Breytenbach leaves court each day, unobserved, in a van. At the end of each court day the ANC prisoners are removed in a van that, as it drives through the street, is surrounded by hundreds of black spectators. Each day the blacks sing freedom songs and cheer the defendants.

The ANC trial guards, holding machine guns and with a dozen Alsatian dogs trained only to bite blacks, kept pushing the crowd back, hoping to provoke an incident. The hatred of the white community is palpable, seen in the eyes not only of the police but also of the shopkeepers across the street. As the prisoners drive off in the van, they poke their hands through the holes giving the black power salute. At that point, on two separate days, the dogs were allowed to bite at the nearest black.

The Breytenbach and ANC trials are show trials. Starting on the first anniversary of the Soweto riots of last year, they are designed to “show” the government’s continued firmness. More arrests and trials will follow.

While these show trials are going on, the more normal trials continue. During a two-day recess from the ANC and Breytenbach trials, I watched the trial of blacks charged with violation of the passbook laws.

The passbook trials were conducted in two tiny courtrooms in a shiny new municipal building in the more rundown section of Johannesburg. The passbook laws govern every aspect of a black’s life.
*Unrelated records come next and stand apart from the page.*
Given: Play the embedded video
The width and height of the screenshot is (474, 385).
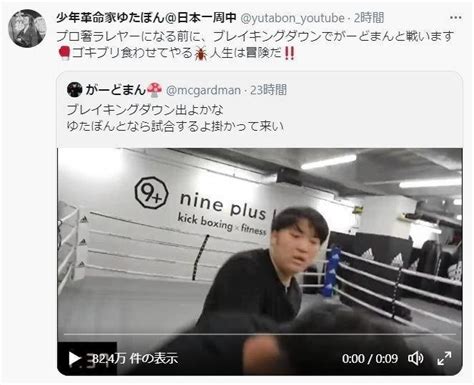Looking at the screenshot, I should coord(74,359).
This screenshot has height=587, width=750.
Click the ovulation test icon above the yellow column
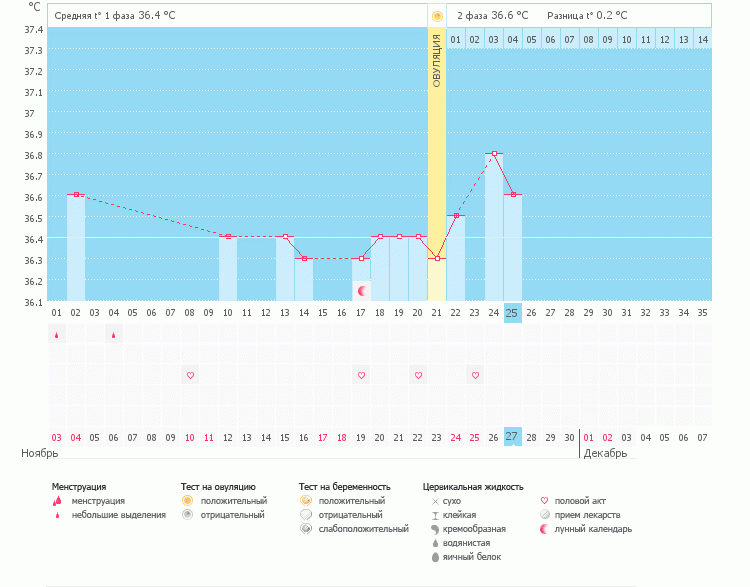[x=437, y=16]
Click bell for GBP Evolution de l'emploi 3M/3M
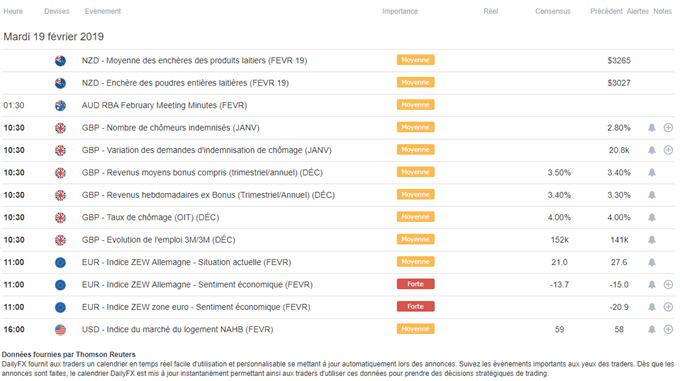This screenshot has height=381, width=680. pyautogui.click(x=651, y=240)
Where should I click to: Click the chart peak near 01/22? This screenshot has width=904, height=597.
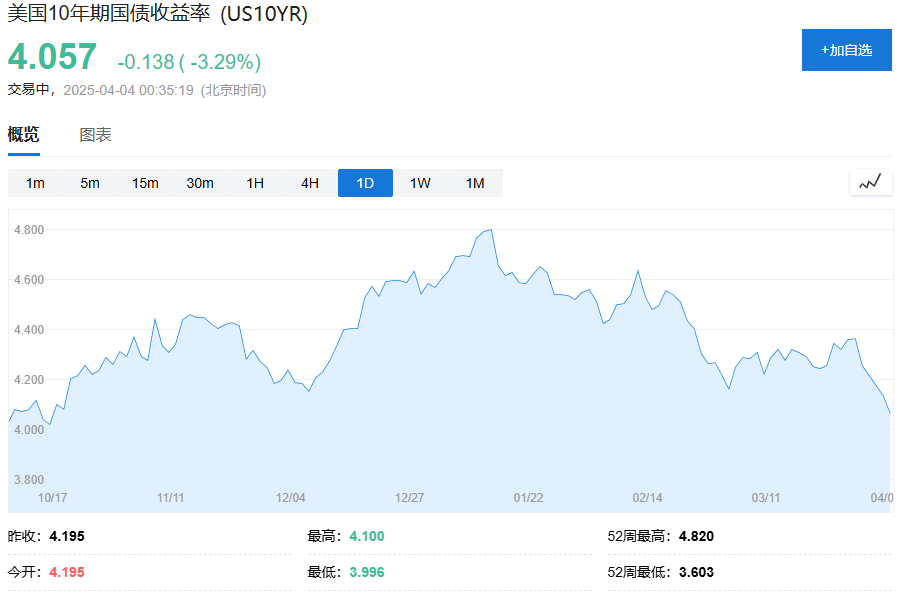(489, 231)
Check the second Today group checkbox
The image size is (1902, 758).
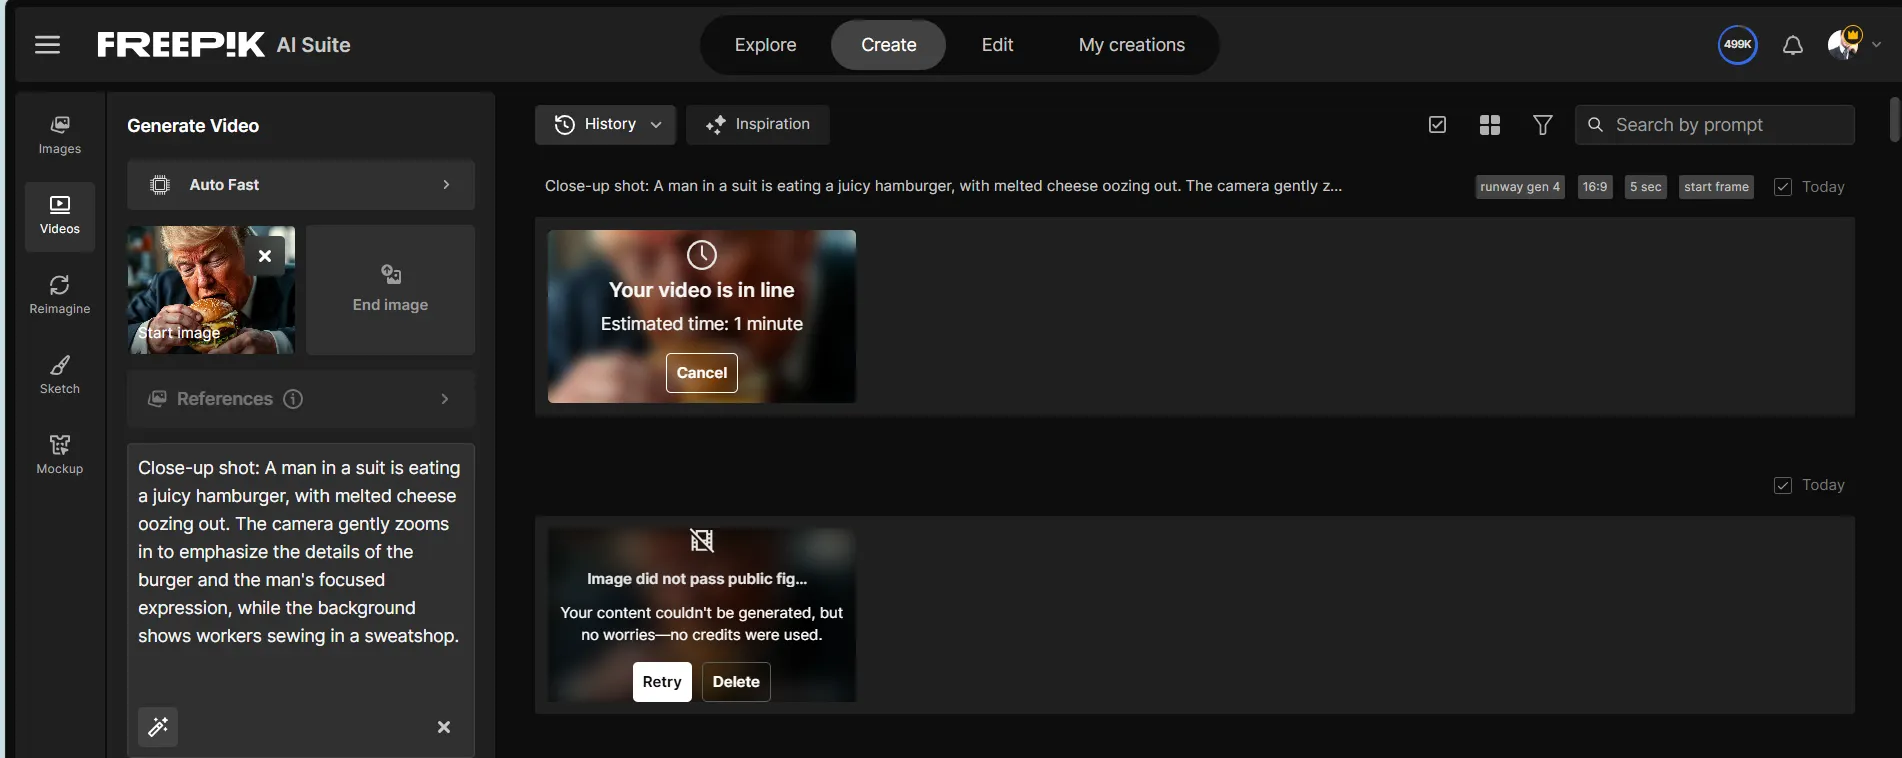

Without permission, duly acknowledged in the passbook, a black cannot live in one area rather than another, he cannot work at one job rather than another, and, ultimately, without the permission of the State, cannot live. The failure to have a passbook in his possession at all times or the failure to have a job or living area properly approved can result in severe criminal penalties, jail sentences as well as transport to a labor farm for re-education.
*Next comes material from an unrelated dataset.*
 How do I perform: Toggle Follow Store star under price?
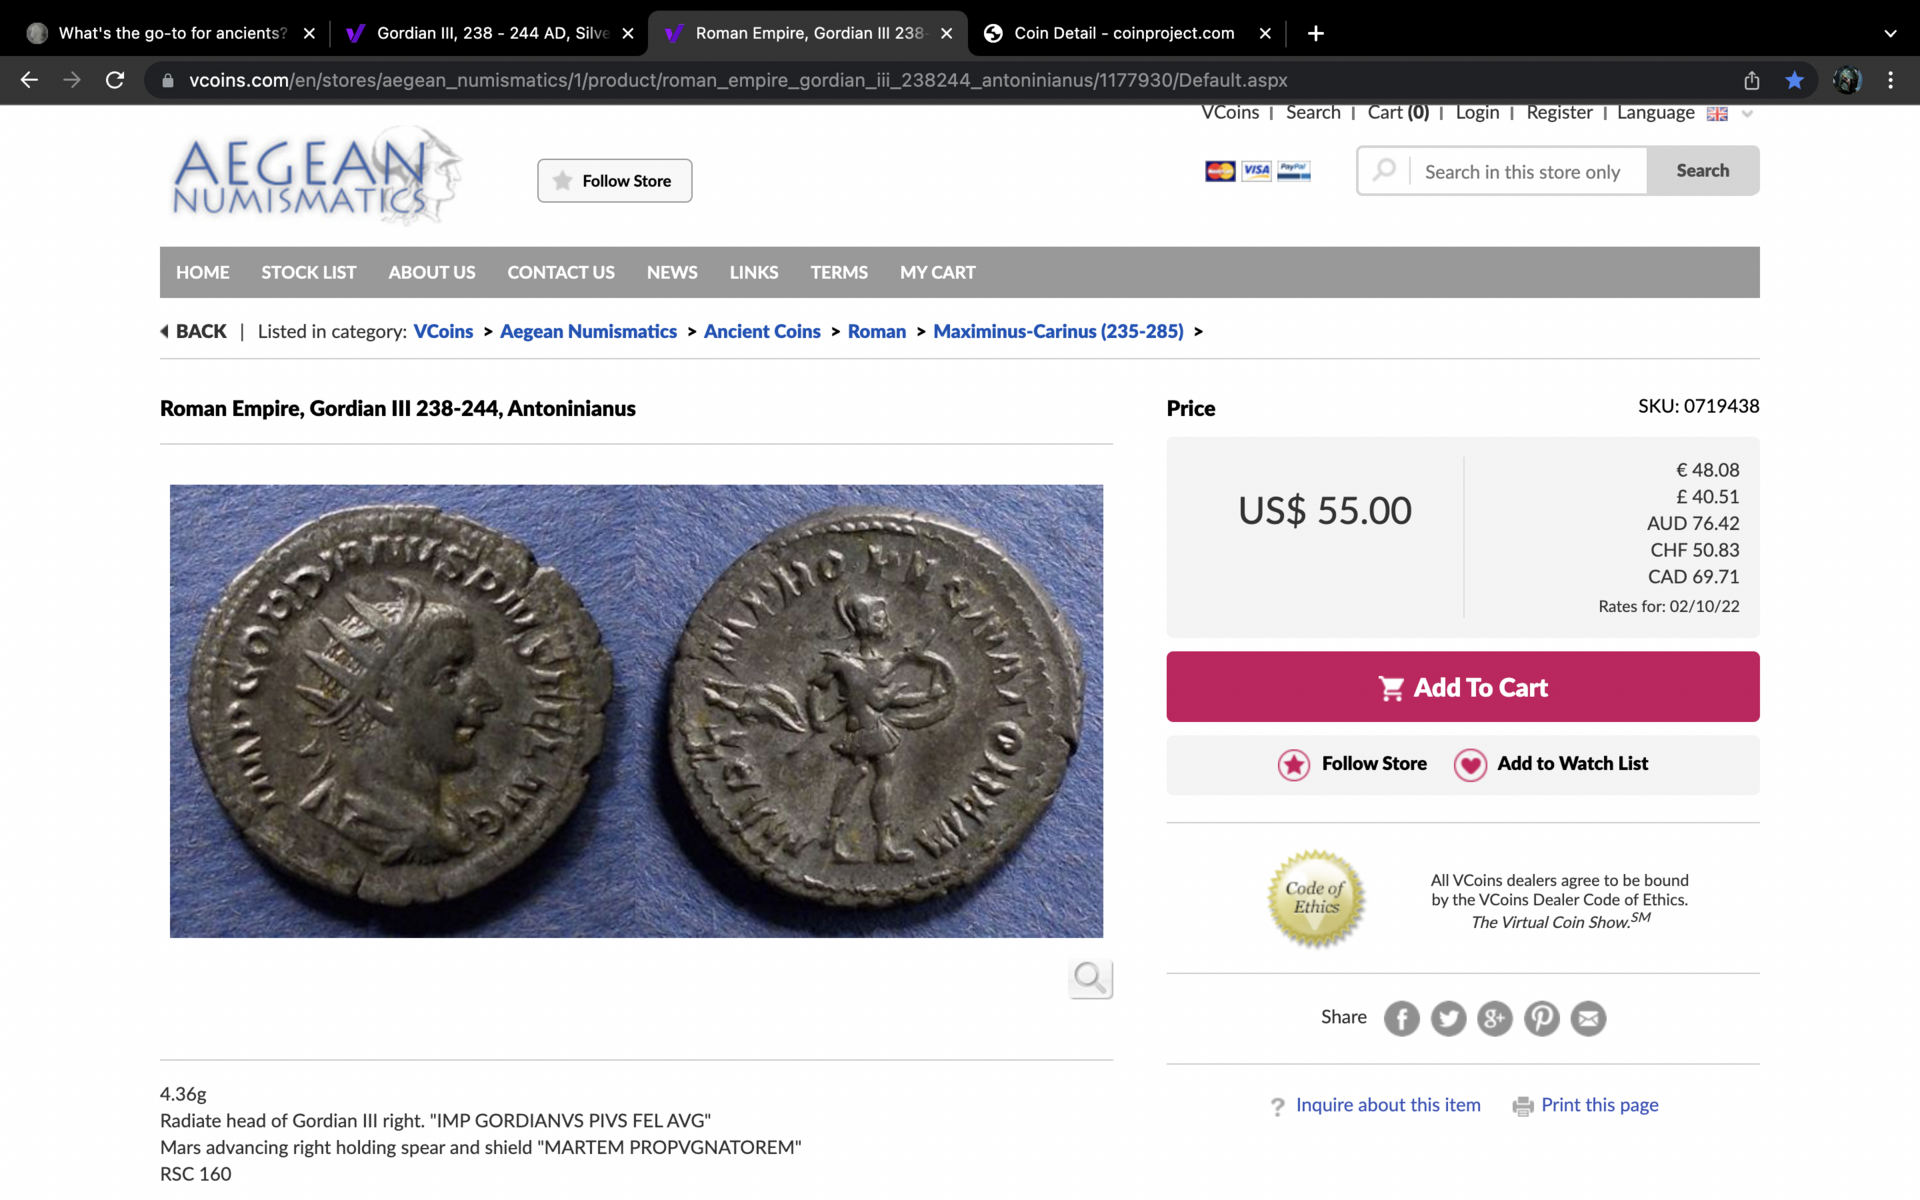[1294, 764]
It took me quite a while to find the third-floor courtroom where the passbook trials took place. The South African government tries to hide the trials from whites and to discourage the defendant’s family from attending. The directory on the first floor, which describes the function of every other courtroom, did not even mention the existence of the passbook trial courtroom. What was even more remarkable was that the directory did not even mention that there was a third floor. And the elevator did not have a button for the third floor.

Once I was in the building, it took me a half hour to find the courtroom. I assume many black members of the defendants’ families never find the trials. I did so only with the help of clerks in other courtrooms who, while they helped me, refused to help blacks asking the same questions.

The courtroom was partitioned down the middle—one side for blacks and one side for whites. My companion and I were the only whites besides the judge in the room. The black side, with those family members who through conversations with other blacks had found the courtroom, was packed to overflowing.

I sat for four hours in a segregated courtroom where the trials were held at a rate faster than one a minute. During the four hours, 320 cases were tried. Not one defendant had a lawyer. Not one defendant pleaded innocent. Not one defendant spoke in the same language as the judge. The white Afrikaaner judge spoke English. The prosecutor doubled as the interpreter.

The sentences varied from the minimum of six Rand (equivalent to eight American dollars) or nine days in jail to two years. Any defendant who was given the option of paying money or going to jail went to jail.

Most defendants sentenced to jail or labor farms are the same day contracted out to white farmers. Since one of every four blacks in South Africa is imprisoned annually for passbook offenses, they form a large cheap labor force.

It often takes weeks for the family members to find out where the defendant is. A white businessman told me that when one of their servants was arrested, convicted, and sent out to a farm—all in one day—it took him three weeks to locate his employee and bring him back.

The trials, presided over by black-robed lawyers and red-robed English judges, who are addressed as your Lordship, are elegant façades covering one of the most vicious police states in the world. The judges have never meted out the justice that their procedures permit.

Justice, and these procedures, may soon be a relic of the past.